Entries shown:
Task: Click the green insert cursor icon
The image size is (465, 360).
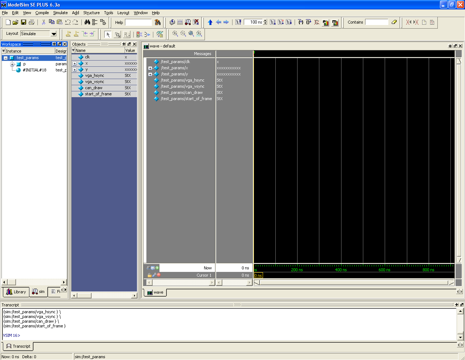Action: pos(157,268)
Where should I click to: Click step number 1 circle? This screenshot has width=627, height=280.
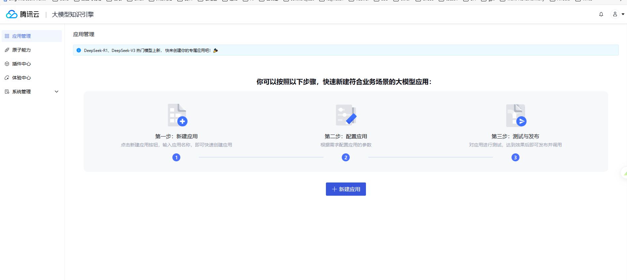tap(176, 157)
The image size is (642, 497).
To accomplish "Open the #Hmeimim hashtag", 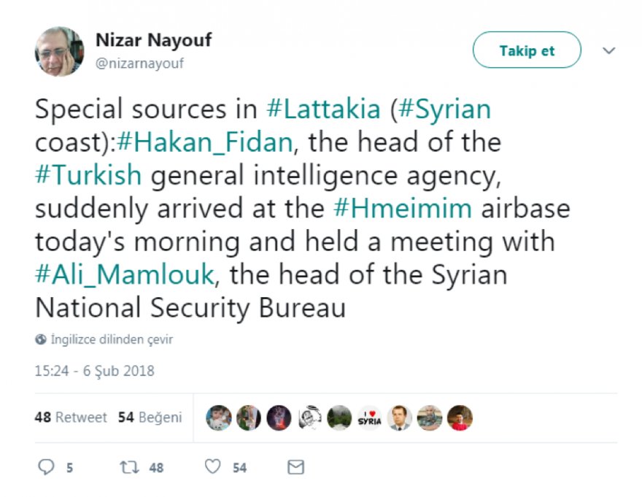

Problem statement: Arrange the entries above as a Markdown table with two columns, "No." for the row number and "Text" for the line, skipping blank lines and leaving out the pictures.

Answer for the task:
| No. | Text |
|---|---|
| 1 | Task: Click the green insert cursor icon |
| 2 | The image size is (465, 360). |
| 3 | Action: pos(157,268) |
| 4 | Where should I click to: Click step number 1 circle? This screenshot has width=627, height=280. |
| 5 | tap(176, 157) |
| 6 | The image size is (642, 497). |
| 7 | To accomplish "Open the #Hmeimim hashtag",  |